Bankruptcy Judge Martin Glenn on Friday approved a plan by bankrupt law firm Dewey & LeBoeuf to foot some of the cost of destroying old client files, a bill that could ultimately reach almost $1.4 million, Reuters reported on Friday. In a written order, Judge Glenn approved Dewey's plan to chip in about $4 per box to help destroy an estimated 345,000 boxes of old records, some dating back to the 1930s. Dewey, now liquidating, filed the largest-ever bankruptcy by a U.S. law firm in May. In October it reached a $71.5 million settlement with former partners to help pay back about $260 million owed to secured creditors. The question of how to destroy files that go unclaimed by former clients has framed a difficult legal issue, pitting Dewey's fiduciary responsibility to creditors against its ethical duty to clients.
Lehman Brothers Holdings Inc., which is due to make a third payment to creditors in March, had $5.6 billion in free cash on Nov. 30, an increase of $1.1 billion during the month, Bloomberg News reported yesterday. Cash that was restricted, or unavailable at Lehman and its affiliates was $13.7 billion, including $5.8 billion set aside for disputed claims, according to a post-bankruptcy report filed in court yesterday.

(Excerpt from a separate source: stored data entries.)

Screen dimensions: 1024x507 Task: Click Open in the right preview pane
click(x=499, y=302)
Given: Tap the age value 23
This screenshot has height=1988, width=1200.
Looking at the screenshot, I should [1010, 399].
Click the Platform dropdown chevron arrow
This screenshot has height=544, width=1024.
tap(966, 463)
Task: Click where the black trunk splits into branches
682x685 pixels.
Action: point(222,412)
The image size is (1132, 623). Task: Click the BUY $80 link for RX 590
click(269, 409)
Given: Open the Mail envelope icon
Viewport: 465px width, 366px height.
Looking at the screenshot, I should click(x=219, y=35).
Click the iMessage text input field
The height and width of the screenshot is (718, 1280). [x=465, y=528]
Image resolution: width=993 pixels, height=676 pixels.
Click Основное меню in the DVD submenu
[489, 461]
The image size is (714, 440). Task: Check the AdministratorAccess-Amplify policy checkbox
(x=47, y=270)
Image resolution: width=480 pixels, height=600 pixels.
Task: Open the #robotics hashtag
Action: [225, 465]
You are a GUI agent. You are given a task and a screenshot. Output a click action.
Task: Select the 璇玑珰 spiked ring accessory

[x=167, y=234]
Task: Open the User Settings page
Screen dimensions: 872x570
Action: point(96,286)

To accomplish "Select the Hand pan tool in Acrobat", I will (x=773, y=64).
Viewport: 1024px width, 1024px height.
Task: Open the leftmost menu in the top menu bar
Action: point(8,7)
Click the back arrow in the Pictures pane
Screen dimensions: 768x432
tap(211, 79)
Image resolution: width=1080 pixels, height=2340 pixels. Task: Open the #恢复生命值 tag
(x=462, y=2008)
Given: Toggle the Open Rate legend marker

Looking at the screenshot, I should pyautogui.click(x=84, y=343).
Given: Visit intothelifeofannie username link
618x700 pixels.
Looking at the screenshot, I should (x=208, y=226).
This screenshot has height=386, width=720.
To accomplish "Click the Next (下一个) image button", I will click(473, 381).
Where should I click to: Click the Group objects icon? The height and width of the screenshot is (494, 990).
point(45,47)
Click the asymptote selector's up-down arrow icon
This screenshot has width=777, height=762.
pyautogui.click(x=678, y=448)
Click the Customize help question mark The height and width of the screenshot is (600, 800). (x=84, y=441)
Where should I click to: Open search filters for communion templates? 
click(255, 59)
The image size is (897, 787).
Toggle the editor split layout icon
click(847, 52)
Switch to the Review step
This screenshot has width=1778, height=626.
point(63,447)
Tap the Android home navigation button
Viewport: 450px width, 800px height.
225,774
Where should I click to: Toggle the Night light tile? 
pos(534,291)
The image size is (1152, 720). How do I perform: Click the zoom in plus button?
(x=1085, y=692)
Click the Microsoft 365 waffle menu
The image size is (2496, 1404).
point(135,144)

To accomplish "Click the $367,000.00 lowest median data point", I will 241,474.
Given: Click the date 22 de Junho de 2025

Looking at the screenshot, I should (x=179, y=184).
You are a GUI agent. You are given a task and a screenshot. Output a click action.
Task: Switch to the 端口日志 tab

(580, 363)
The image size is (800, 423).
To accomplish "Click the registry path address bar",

The defunct investment bank, which has already paid creditors half of the $65 billion it aims to pay by 2016 or so, last month agreed to sell its Archstone Inc. unit for $6.5 billion to AvalonBay Communities Inc. and Sam Zell’s Equity Residential, scrapping plans for an initial public offering after a four-month slide in U.S. apartment stocks. Lehman also has been whittling down claims by some creditors, which would potentially add cash for distribution.
The California Public Employees' Retirement System is trying to rewrite the rules for bankrupt cities, claiming that it should get paid before almost everyone else, including bondholders, Bloomberg News reported yesterday. The biggest U.S. public pension fund would set a legal precedent should courts adopt Calpers's position that, as an arm of the state, it is exempt from rules that apply to other creditors in the chapter 9 bankruptcy cases of San Bernardino and Stockton. A Calpers victory would threaten public services in a city trying to reorganize in bankruptcy, or in an extreme case, cause a city to disincorporate, said attorney James E. Spiotto. "Chapter 9 was never intended to cause the liquidation of a municipality or the reduction of services," said Spiotto. "What Calpers is doing is threatening the basic tenet of Chapter 9." Pension costs for retired public employees are straining local governments from California to Rhode Island. In the private sector, when bankrupt corporations fall behind on such payments, the shortfall is considered an unsecured debt owed to the pension fund. Calpers is arguing that all of its debt should be treated as an administrative claim, which means only a handful of creditors would be paid first, such as the lawyers and financial advisers working on the bankruptcy case. "What Calpers is trying to do is rewrite the priorities of the Bankruptcy Code," said Kenneth N. Klee, a professor at UCLA School of Law who helped revise chapter 9 of the U.S. Bankruptcy Code in the 1970s as a lawyer working for Congress. "The city's failure to make these contributions is a violation of state law," Calpers said in court papers. However, San Bernardino officials counter that if the city is forced to pay Calpers, "the city's ability to continue to function would be seriously threatened."